╭─ Data to process

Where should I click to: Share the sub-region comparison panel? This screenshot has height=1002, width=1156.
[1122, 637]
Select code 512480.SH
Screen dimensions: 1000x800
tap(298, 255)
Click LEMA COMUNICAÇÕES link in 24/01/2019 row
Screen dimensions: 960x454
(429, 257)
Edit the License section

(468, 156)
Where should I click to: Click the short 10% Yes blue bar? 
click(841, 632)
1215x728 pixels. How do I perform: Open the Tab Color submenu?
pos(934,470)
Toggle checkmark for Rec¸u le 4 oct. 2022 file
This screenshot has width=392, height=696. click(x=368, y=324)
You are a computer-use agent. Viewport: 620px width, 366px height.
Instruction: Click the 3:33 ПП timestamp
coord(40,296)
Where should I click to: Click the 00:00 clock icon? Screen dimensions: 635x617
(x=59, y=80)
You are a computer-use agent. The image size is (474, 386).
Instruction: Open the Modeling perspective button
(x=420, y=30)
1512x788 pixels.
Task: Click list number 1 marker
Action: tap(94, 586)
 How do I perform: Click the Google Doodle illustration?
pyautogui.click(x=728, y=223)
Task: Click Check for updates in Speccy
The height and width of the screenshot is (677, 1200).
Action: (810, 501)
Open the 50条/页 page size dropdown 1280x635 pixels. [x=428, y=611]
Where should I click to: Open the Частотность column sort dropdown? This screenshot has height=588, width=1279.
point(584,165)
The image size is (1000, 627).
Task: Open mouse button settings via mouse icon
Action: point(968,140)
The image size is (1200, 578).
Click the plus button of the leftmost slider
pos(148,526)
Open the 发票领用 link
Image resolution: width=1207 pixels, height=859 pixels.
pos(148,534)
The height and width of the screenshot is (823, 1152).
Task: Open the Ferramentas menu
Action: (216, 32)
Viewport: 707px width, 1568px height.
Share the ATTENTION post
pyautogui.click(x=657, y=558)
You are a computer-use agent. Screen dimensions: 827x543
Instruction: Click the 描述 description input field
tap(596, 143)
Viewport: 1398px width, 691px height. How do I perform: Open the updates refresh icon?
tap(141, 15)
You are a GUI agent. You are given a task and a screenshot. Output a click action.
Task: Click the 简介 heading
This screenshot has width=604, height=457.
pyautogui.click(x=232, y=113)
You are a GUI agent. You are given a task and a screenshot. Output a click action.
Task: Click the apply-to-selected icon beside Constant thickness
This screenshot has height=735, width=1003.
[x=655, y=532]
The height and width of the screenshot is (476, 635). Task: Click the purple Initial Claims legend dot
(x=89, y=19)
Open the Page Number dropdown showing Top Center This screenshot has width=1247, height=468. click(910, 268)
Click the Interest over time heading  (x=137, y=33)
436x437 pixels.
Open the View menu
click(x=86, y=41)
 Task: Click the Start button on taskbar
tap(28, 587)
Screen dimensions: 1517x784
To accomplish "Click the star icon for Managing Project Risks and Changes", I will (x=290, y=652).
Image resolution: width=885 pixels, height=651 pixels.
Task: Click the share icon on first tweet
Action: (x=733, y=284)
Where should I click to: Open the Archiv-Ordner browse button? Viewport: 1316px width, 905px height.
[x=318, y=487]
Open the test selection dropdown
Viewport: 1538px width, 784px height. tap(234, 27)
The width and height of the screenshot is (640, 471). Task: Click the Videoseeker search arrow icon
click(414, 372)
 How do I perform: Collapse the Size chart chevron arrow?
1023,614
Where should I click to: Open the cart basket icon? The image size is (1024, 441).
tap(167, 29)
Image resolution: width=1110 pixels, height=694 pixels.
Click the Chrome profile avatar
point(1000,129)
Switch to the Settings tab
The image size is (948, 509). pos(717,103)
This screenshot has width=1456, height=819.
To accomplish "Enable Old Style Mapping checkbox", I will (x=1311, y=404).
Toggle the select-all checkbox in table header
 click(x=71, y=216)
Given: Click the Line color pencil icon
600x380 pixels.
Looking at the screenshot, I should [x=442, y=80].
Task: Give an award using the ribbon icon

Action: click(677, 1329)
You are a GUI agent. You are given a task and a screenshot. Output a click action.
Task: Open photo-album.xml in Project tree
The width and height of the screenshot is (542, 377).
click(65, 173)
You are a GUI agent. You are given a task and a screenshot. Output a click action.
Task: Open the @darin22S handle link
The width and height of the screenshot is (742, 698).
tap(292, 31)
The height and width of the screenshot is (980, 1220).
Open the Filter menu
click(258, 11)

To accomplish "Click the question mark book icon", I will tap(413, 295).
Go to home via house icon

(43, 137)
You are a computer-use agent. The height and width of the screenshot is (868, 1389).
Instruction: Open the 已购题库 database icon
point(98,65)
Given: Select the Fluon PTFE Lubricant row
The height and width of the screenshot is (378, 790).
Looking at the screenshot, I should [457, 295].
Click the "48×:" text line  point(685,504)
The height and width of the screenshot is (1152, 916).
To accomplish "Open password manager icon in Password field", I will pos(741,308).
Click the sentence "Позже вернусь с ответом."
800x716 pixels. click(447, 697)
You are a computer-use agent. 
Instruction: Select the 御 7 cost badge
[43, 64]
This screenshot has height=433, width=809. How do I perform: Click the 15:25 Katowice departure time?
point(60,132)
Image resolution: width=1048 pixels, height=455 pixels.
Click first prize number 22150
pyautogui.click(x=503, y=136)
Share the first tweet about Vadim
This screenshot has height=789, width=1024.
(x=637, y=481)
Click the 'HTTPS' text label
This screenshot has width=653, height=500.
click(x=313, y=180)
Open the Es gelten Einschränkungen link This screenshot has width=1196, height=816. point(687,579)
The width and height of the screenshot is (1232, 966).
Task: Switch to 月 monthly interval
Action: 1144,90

╰─

> **Directions for this task**
Could all of the entries be retyped word for word?

> **Response to the task**
Where should I click to: Share the sub-region comparison panel? This screenshot has height=1002, width=1156.
[1122, 637]
Select code 512480.SH
Screen dimensions: 1000x800
tap(298, 255)
Click LEMA COMUNICAÇÕES link in 24/01/2019 row
Screen dimensions: 960x454
(429, 257)
Edit the License section

(468, 156)
Where should I click to: Click the short 10% Yes blue bar? 
click(841, 632)
1215x728 pixels. How do I perform: Open the Tab Color submenu?
pos(934,470)
Toggle checkmark for Rec¸u le 4 oct. 2022 file
This screenshot has width=392, height=696. click(x=368, y=324)
You are a computer-use agent. Viewport: 620px width, 366px height.
Instruction: Click the 3:33 ПП timestamp
coord(40,296)
Where should I click to: Click the 00:00 clock icon? Screen dimensions: 635x617
(x=59, y=80)
You are a computer-use agent. The image size is (474, 386).
Instruction: Open the Modeling perspective button
(x=420, y=30)
1512x788 pixels.
Task: Click list number 1 marker
Action: tap(94, 586)
 How do I perform: Click the Google Doodle illustration?
pyautogui.click(x=728, y=223)
Task: Click Check for updates in Speccy
The height and width of the screenshot is (677, 1200).
Action: (810, 501)
Open the 50条/页 page size dropdown 1280x635 pixels. [x=428, y=611]
Where should I click to: Open the Частотность column sort dropdown? This screenshot has height=588, width=1279.
point(584,165)
The image size is (1000, 627).
Task: Open mouse button settings via mouse icon
Action: point(968,140)
The image size is (1200, 578).
Click the plus button of the leftmost slider
pos(148,526)
Open the 发票领用 link
Image resolution: width=1207 pixels, height=859 pixels.
pos(148,534)
The height and width of the screenshot is (823, 1152).
Task: Open the Ferramentas menu
Action: (216, 32)
Viewport: 707px width, 1568px height.
Share the ATTENTION post
pyautogui.click(x=657, y=558)
You are a computer-use agent. Screen dimensions: 827x543
Instruction: Click the 描述 description input field
tap(596, 143)
Viewport: 1398px width, 691px height. How do I perform: Open the updates refresh icon?
tap(141, 15)
You are a GUI agent. You are given a task and a screenshot. Output a click action.
Task: Click the 简介 heading
This screenshot has width=604, height=457.
pyautogui.click(x=232, y=113)
You are a GUI agent. You are given a task and a screenshot. Output a click action.
Task: Click the apply-to-selected icon beside Constant thickness
This screenshot has height=735, width=1003.
[x=655, y=532]
The height and width of the screenshot is (476, 635). Task: Click the purple Initial Claims legend dot
(x=89, y=19)
Open the Page Number dropdown showing Top Center This screenshot has width=1247, height=468. click(910, 268)
Click the Interest over time heading  (x=137, y=33)
436x437 pixels.
Open the View menu
click(x=86, y=41)
 Task: Click the Start button on taskbar
tap(28, 587)
Screen dimensions: 1517x784
To accomplish "Click the star icon for Managing Project Risks and Changes", I will (x=290, y=652).
Image resolution: width=885 pixels, height=651 pixels.
Task: Click the share icon on first tweet
Action: (x=733, y=284)
Where should I click to: Open the Archiv-Ordner browse button? Viewport: 1316px width, 905px height.
[x=318, y=487]
Open the test selection dropdown
Viewport: 1538px width, 784px height. tap(234, 27)
The width and height of the screenshot is (640, 471). Task: Click the Videoseeker search arrow icon
click(414, 372)
 How do I perform: Collapse the Size chart chevron arrow?
1023,614
Where should I click to: Open the cart basket icon? The image size is (1024, 441).
tap(167, 29)
Image resolution: width=1110 pixels, height=694 pixels.
Click the Chrome profile avatar
point(1000,129)
Switch to the Settings tab
The image size is (948, 509). pos(717,103)
This screenshot has width=1456, height=819.
To accomplish "Enable Old Style Mapping checkbox", I will (x=1311, y=404).
Toggle the select-all checkbox in table header
 click(x=71, y=216)
Given: Click the Line color pencil icon
600x380 pixels.
Looking at the screenshot, I should [x=442, y=80].
Task: Give an award using the ribbon icon

Action: click(677, 1329)
You are a GUI agent. You are given a task and a screenshot. Output a click action.
Task: Open photo-album.xml in Project tree
The width and height of the screenshot is (542, 377).
click(65, 173)
You are a GUI agent. You are given a task and a screenshot. Output a click action.
Task: Open the @darin22S handle link
The width and height of the screenshot is (742, 698).
tap(292, 31)
The height and width of the screenshot is (980, 1220).
Open the Filter menu
click(258, 11)

To accomplish "Click the question mark book icon", I will tap(413, 295).
Go to home via house icon

(43, 137)
You are a computer-use agent. The height and width of the screenshot is (868, 1389).
Instruction: Open the 已购题库 database icon
point(98,65)
Given: Select the Fluon PTFE Lubricant row
The height and width of the screenshot is (378, 790).
Looking at the screenshot, I should [457, 295].
Click the "48×:" text line  point(685,504)
The height and width of the screenshot is (1152, 916).
To accomplish "Open password manager icon in Password field", I will pos(741,308).
Click the sentence "Позже вернусь с ответом."
800x716 pixels. click(447, 697)
You are a computer-use agent. 
Instruction: Select the 御 7 cost badge
[43, 64]
This screenshot has height=433, width=809. How do I perform: Click the 15:25 Katowice departure time?
point(60,132)
Image resolution: width=1048 pixels, height=455 pixels.
Click first prize number 22150
pyautogui.click(x=503, y=136)
Share the first tweet about Vadim
This screenshot has height=789, width=1024.
(x=637, y=481)
Click the 'HTTPS' text label
This screenshot has width=653, height=500.
click(x=313, y=180)
Open the Es gelten Einschränkungen link This screenshot has width=1196, height=816. point(687,579)
The width and height of the screenshot is (1232, 966).
Task: Switch to 月 monthly interval
Action: 1144,90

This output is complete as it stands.